[Target pointing data]
--
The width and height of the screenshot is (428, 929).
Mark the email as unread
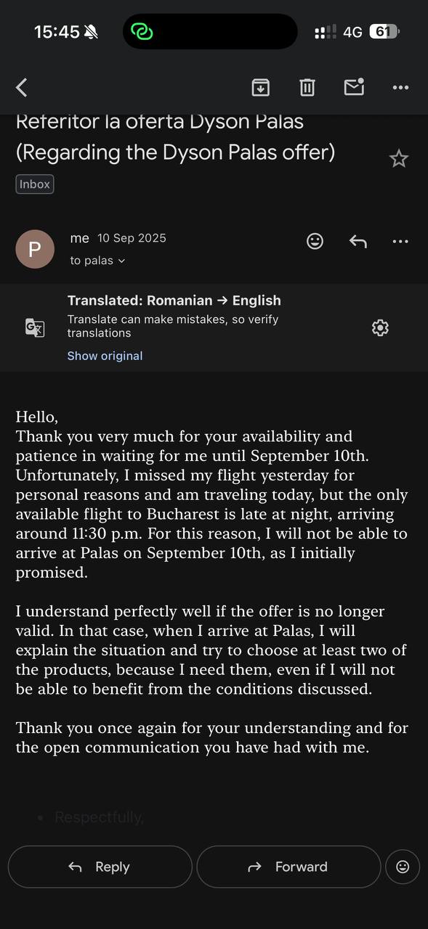click(354, 86)
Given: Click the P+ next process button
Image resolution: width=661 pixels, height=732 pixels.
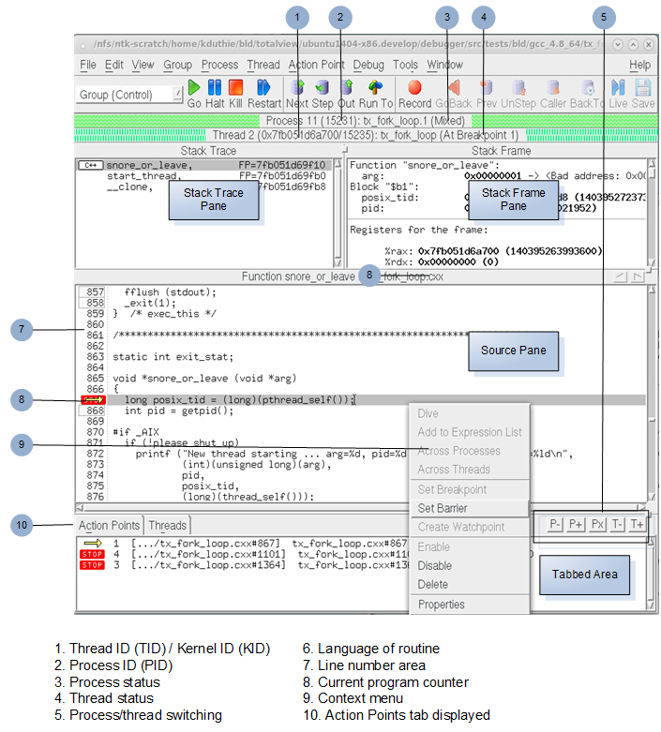Looking at the screenshot, I should click(576, 525).
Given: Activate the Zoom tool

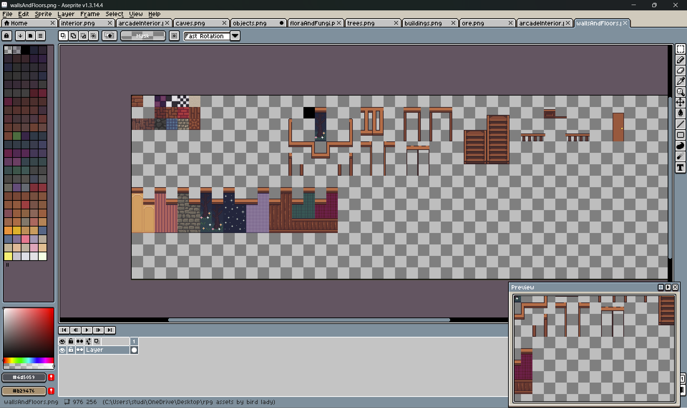Looking at the screenshot, I should tap(680, 92).
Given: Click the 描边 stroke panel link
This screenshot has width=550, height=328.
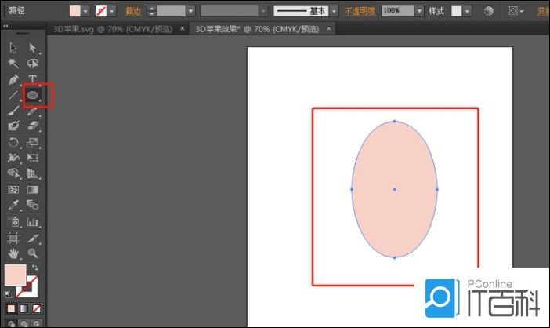Looking at the screenshot, I should coord(135,11).
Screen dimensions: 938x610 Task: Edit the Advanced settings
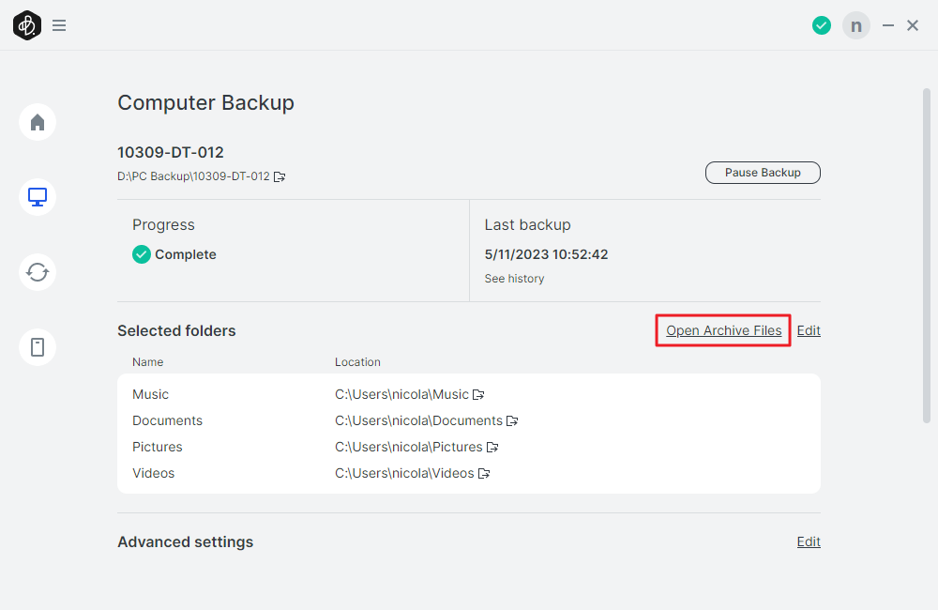(809, 541)
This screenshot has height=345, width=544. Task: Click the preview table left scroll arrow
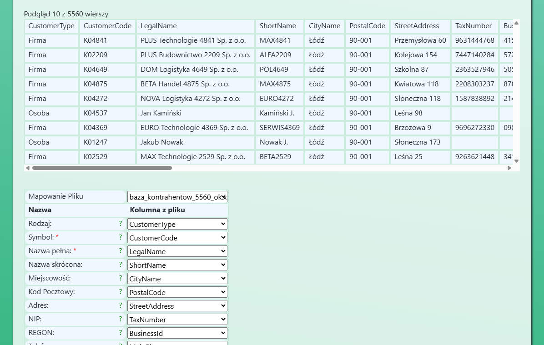click(28, 168)
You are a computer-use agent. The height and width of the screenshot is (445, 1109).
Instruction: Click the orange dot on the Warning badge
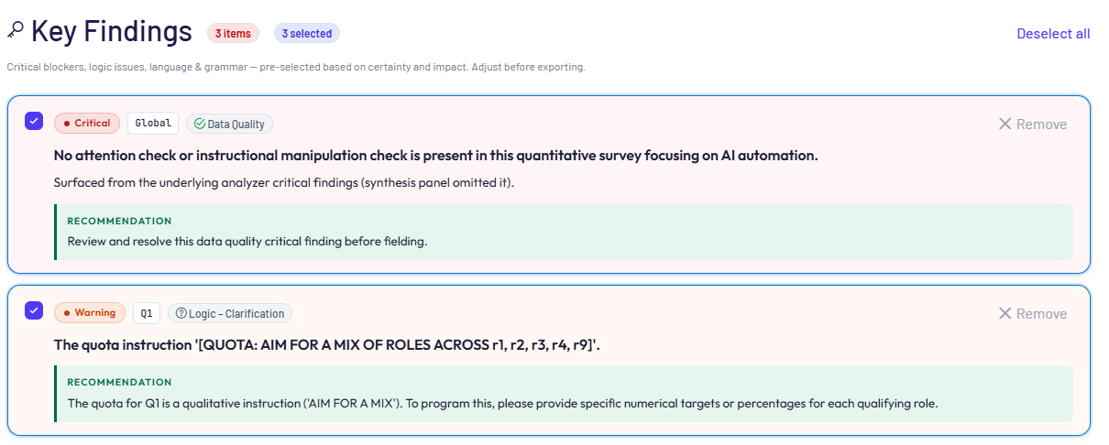pyautogui.click(x=68, y=313)
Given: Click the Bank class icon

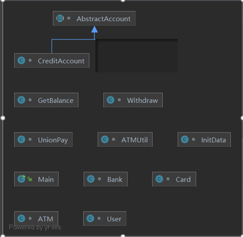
--
▸ WHAT THIS TASK INVOLVES:
Write out the material word for word, starting with the line that contains "Given: Click the P+ next process button" and going on through the line that contains "click(28, 168)". Leave the pictures out of your answer.

▸ COMPLETE RESPONSE:
Given: Click the P+ next process button
Image resolution: width=661 pixels, height=732 pixels.
Looking at the screenshot, I should click(576, 525).
Given: Activate the Zoom tool

Looking at the screenshot, I should tap(680, 92).
Given: Click the 描边 stroke panel link
This screenshot has width=550, height=328.
Looking at the screenshot, I should coord(135,11).
Screen dimensions: 938x610 Task: Edit the Advanced settings
(809, 541)
This screenshot has height=345, width=544. Task: Click the preview table left scroll arrow
click(28, 168)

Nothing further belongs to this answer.